There could be more than 500 graves belonging to Clearwater’s pioneering Black residents, and it may cost millions to move them from the property.
“Since we first became aware of the potential that graves were still on this land, FrankCrum has been working closely with our local community members, the NAACP and the city to find a resolution that corrects this wrong and that honors the departed and their loved ones,” Matt Crum, co-president of FrankCrum, said via email in a prepared statement. “We have been disappointed that the city has not acted by now.”
A spokesperson with the city of Clearwater said that they have hired the firm of GrayRobinson to represent them.
The complaint filed with Pinellas County’s 6th Judicial Circuit seeks a jury trial and cites a development agreement from 1998 that was signed by the city when they sold the land at 100 S. Missouri Ave. to IMR Global.
The agreement, included in the complaint, said, “The Global Center Site does not presently include human remains from any cemetery; notwithstanding the fact that the Global Center Site at one time did include a cemetery site, such cemetery has been previously transferred from the Global Center Site and all human remains associated therewith have also been so transferred.”
FrankCrum says that they relied on that agreement when they purchased the 14-acre campus from IMR Global in 2004.
St.
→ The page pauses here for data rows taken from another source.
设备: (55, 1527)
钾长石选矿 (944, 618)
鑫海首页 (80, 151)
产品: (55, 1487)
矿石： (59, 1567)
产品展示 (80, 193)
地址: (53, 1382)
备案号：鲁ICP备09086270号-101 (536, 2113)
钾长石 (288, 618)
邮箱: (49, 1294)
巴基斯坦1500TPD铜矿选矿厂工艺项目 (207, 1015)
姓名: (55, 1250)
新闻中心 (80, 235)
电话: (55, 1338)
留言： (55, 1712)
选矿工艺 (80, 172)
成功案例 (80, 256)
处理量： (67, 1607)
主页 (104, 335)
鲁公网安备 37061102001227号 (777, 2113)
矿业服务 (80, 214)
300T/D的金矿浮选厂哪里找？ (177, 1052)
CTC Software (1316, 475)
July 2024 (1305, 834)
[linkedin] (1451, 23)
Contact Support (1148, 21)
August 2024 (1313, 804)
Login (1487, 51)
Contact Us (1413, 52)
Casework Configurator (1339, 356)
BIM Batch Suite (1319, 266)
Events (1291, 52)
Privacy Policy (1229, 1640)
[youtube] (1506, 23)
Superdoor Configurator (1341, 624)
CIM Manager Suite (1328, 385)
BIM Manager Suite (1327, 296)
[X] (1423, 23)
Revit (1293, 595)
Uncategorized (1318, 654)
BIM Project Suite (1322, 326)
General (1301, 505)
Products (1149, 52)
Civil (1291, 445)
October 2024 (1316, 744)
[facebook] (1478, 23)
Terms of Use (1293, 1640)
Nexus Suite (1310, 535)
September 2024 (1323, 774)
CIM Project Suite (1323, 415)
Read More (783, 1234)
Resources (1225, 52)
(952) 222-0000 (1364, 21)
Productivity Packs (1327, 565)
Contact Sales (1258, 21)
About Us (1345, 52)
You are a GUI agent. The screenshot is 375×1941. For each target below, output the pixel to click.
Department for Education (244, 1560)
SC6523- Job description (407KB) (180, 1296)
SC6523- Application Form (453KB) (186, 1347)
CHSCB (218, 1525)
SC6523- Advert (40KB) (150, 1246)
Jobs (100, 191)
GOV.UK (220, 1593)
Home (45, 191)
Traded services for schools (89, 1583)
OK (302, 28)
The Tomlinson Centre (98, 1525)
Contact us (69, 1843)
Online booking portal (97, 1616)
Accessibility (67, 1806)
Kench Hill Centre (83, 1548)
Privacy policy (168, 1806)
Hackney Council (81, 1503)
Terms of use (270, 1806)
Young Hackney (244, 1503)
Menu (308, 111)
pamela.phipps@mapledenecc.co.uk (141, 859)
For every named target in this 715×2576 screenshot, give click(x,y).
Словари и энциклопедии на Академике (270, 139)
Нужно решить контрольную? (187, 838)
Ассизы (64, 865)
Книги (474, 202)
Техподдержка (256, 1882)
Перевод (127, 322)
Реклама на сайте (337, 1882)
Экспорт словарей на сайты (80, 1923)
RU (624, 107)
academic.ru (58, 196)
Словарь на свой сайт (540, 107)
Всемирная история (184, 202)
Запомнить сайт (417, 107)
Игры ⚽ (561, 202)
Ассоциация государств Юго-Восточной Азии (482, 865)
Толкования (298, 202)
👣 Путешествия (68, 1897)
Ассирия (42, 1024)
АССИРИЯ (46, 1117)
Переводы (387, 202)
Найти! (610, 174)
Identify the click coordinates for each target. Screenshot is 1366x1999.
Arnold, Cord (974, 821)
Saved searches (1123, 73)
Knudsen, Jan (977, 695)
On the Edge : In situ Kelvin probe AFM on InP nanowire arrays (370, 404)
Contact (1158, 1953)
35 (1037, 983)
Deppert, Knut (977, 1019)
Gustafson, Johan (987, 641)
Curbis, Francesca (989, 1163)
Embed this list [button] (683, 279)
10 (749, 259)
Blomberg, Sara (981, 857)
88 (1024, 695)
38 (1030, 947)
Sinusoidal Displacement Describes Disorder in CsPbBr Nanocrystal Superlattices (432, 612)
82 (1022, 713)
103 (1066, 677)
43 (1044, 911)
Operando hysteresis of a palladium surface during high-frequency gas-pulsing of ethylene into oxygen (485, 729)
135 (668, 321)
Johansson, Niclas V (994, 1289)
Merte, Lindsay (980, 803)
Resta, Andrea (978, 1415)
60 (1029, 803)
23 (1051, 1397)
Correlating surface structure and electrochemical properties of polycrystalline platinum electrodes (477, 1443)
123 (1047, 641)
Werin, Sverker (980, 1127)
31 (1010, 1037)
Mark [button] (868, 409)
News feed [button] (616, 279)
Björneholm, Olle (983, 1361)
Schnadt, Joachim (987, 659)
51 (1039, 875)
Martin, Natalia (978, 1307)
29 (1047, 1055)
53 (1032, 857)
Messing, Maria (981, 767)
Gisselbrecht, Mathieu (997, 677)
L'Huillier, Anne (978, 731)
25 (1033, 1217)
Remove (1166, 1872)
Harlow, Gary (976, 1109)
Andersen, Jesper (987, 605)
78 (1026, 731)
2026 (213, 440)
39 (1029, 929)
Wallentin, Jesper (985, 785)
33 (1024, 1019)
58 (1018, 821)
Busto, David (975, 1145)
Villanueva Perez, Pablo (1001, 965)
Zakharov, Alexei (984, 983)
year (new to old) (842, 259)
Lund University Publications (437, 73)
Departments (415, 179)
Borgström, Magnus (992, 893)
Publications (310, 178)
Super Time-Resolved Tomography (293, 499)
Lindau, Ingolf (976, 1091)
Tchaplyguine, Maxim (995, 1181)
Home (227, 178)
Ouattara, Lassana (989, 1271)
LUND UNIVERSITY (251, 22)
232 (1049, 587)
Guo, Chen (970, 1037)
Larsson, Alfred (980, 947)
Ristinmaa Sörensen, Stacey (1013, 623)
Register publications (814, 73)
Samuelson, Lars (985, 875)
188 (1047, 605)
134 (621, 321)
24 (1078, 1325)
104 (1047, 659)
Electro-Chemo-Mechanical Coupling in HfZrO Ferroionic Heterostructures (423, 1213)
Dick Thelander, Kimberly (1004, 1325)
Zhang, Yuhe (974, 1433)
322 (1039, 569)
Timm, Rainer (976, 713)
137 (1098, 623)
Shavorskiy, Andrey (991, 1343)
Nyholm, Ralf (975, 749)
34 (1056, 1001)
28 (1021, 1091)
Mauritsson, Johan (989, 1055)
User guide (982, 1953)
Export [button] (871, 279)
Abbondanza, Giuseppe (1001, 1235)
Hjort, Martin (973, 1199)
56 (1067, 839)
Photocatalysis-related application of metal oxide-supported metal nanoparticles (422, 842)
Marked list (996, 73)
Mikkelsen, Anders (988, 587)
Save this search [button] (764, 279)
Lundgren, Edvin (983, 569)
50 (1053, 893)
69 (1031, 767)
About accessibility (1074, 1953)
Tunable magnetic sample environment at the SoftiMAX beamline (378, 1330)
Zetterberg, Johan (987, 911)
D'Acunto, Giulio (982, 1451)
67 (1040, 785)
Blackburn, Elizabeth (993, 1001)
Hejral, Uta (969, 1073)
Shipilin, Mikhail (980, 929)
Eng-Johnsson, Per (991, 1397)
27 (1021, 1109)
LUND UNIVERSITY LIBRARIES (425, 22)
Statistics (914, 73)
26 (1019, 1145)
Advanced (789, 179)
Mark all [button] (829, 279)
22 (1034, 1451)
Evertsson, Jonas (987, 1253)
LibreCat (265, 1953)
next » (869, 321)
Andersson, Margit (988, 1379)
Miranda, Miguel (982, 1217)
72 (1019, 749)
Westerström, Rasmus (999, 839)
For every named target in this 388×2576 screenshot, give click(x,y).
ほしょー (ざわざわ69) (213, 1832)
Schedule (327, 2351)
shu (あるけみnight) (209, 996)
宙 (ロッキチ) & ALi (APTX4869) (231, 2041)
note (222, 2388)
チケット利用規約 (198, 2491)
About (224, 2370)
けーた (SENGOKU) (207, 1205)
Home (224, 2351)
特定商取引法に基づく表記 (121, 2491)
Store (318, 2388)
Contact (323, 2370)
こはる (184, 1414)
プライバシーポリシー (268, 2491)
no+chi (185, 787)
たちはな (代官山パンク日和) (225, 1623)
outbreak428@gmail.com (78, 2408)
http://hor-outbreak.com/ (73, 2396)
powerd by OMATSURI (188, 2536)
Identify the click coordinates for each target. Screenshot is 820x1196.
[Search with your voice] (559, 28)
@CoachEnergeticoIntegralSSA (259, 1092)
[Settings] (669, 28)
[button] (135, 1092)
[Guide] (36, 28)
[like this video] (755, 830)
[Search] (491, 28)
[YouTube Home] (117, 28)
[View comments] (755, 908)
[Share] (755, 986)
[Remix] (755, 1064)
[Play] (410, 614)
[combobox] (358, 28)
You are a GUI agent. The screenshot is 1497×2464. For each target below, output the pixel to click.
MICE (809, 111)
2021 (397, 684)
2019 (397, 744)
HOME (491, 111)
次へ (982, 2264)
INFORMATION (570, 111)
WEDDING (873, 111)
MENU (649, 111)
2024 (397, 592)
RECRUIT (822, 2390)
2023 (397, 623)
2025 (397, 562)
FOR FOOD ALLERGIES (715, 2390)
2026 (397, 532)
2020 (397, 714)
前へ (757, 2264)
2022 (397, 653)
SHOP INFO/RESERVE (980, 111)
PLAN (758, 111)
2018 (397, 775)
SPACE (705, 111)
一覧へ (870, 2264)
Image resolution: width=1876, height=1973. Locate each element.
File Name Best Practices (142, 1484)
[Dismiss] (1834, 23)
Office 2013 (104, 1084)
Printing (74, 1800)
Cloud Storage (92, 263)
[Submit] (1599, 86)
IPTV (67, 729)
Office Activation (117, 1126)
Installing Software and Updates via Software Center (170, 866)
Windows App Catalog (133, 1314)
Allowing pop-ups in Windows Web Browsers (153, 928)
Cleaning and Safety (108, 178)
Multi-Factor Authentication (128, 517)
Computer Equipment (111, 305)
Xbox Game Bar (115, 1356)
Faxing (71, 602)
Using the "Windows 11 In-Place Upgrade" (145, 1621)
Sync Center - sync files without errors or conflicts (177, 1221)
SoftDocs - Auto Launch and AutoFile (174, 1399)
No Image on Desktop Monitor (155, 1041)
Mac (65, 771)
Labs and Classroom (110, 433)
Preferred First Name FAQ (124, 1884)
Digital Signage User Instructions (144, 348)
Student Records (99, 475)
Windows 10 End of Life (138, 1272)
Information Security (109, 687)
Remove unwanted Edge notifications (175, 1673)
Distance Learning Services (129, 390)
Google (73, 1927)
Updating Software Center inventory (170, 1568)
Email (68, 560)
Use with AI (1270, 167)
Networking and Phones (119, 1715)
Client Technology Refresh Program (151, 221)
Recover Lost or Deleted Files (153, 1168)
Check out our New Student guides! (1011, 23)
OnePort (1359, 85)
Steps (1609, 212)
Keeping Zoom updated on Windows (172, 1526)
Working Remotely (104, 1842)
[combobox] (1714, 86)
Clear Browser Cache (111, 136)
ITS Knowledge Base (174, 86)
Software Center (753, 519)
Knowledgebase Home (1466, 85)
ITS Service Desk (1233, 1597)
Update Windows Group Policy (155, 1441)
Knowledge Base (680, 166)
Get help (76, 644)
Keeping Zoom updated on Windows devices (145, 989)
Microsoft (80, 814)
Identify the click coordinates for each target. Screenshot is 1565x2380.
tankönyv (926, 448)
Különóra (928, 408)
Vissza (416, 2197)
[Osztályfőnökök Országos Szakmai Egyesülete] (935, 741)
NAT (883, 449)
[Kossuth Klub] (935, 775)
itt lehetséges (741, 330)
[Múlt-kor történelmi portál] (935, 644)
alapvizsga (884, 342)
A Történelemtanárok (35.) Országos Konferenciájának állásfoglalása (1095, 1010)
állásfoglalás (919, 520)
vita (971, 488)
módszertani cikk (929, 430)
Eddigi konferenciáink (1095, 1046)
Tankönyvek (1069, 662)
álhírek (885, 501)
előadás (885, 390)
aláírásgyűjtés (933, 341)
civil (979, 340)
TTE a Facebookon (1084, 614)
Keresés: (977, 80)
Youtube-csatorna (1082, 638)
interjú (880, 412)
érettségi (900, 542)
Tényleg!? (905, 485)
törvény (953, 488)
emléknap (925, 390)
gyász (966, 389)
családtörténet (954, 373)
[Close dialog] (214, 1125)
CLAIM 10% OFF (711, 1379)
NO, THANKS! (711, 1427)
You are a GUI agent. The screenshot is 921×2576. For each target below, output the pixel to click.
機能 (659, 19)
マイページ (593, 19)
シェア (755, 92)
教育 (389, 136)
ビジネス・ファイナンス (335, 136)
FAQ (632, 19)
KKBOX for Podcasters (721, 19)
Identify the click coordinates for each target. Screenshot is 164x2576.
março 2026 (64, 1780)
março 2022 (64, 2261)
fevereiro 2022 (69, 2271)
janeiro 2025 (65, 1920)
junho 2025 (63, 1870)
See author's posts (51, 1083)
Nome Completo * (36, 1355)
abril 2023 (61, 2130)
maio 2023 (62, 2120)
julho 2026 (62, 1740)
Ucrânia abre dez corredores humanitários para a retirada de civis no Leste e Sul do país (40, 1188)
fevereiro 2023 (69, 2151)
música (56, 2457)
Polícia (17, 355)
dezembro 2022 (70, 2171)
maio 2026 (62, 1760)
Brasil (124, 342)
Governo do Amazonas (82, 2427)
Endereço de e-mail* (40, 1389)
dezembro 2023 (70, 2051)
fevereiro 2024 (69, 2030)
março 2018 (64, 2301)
Matthews Baptist Church Cemetery was established in 1909. In 1955, unable to pay the fees associated with the paving and widening of Missouri Avenue and with interest mounting, the church sold the land to Milton D. Jones, Chester B. McMullen Jr. and T. R. Hudd, who promised to move the cemetery.
The NAACP and other cemetery stakeholders want the graves moved to the site of another erased Black cemetery in the nearby North Greenwood neighborhood.
“We continue to work in partnership with the NAACP, descendants of the buried and community members to move forward with a memorial in the North Greenwood community to honor the loved ones at the school burial site as well as those at the FrankCrum site,” the city spokesperson said.
That 1½-acre cemetery with at least 55 graves is currently unused land owned by the Pinellas County School District and a neighboring parcel owned by the Homeless Empowerment Program.
“We have been disappointed that the city has not acted by now,” Crum’s statement says. “Our preference was and still is to work collaboratively with the City, but since no progress has been made in over three years, we are now forced to use the legal system to move this matter forward.”